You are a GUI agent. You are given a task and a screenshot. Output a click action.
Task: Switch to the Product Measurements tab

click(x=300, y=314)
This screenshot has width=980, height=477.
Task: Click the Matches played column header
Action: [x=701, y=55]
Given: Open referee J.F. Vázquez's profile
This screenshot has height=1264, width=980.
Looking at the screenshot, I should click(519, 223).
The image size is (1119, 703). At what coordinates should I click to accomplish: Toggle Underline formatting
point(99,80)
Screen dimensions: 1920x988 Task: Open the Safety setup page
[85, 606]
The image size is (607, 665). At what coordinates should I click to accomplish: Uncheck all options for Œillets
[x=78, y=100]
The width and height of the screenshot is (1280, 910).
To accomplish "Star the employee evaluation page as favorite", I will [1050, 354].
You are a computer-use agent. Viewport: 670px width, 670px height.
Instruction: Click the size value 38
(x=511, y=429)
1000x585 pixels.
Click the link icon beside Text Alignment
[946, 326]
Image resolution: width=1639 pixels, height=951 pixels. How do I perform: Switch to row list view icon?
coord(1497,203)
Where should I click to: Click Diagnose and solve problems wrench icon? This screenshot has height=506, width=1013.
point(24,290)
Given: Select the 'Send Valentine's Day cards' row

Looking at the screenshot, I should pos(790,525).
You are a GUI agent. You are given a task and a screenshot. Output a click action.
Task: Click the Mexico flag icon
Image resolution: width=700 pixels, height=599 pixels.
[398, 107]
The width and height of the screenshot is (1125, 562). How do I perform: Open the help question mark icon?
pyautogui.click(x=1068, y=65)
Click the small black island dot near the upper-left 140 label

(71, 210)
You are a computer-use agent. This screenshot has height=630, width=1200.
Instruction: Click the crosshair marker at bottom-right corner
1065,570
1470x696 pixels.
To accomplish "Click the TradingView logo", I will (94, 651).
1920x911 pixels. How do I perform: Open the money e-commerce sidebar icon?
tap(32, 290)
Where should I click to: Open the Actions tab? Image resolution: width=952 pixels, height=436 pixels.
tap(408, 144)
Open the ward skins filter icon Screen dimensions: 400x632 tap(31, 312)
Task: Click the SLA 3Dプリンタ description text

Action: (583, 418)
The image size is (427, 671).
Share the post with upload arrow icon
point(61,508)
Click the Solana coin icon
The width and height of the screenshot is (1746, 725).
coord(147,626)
━━━━━━━━━━━━━━━━
- _Work to be completed_: Produce an identical printout of the material above.

- _Task solution_:
You are a GUI agent. You are given a task and a screenshot. Output a click action.
Task: Switch to the Product Measurements tab

click(x=300, y=314)
This screenshot has width=980, height=477.
Task: Click the Matches played column header
Action: [x=701, y=55]
Given: Open referee J.F. Vázquez's profile
This screenshot has height=1264, width=980.
Looking at the screenshot, I should click(519, 223).
The image size is (1119, 703). At what coordinates should I click to accomplish: Toggle Underline formatting
point(99,80)
Screen dimensions: 1920x988 Task: Open the Safety setup page
[85, 606]
The image size is (607, 665). At what coordinates should I click to accomplish: Uncheck all options for Œillets
[x=78, y=100]
The width and height of the screenshot is (1280, 910).
To accomplish "Star the employee evaluation page as favorite", I will [1050, 354].
You are a computer-use agent. Viewport: 670px width, 670px height.
Instruction: Click the size value 38
(x=511, y=429)
1000x585 pixels.
Click the link icon beside Text Alignment
[946, 326]
Image resolution: width=1639 pixels, height=951 pixels. How do I perform: Switch to row list view icon?
coord(1497,203)
Where should I click to: Click Diagnose and solve problems wrench icon? This screenshot has height=506, width=1013.
point(24,290)
Given: Select the 'Send Valentine's Day cards' row

Looking at the screenshot, I should pos(790,525).
You are a GUI agent. You are given a task and a screenshot. Output a click action.
Task: Click the Mexico flag icon
Image resolution: width=700 pixels, height=599 pixels.
[398, 107]
The width and height of the screenshot is (1125, 562). How do I perform: Open the help question mark icon?
pyautogui.click(x=1068, y=65)
Click the small black island dot near the upper-left 140 label

(71, 210)
You are a computer-use agent. This screenshot has height=630, width=1200.
Instruction: Click the crosshair marker at bottom-right corner
1065,570
1470x696 pixels.
To accomplish "Click the TradingView logo", I will (94, 651).
1920x911 pixels. How do I perform: Open the money e-commerce sidebar icon?
tap(32, 290)
Where should I click to: Open the Actions tab? Image resolution: width=952 pixels, height=436 pixels.
tap(408, 144)
Open the ward skins filter icon Screen dimensions: 400x632 tap(31, 312)
Task: Click the SLA 3Dプリンタ description text

Action: (583, 418)
The image size is (427, 671).
Share the post with upload arrow icon
point(61,508)
Click the Solana coin icon
The width and height of the screenshot is (1746, 725).
coord(147,626)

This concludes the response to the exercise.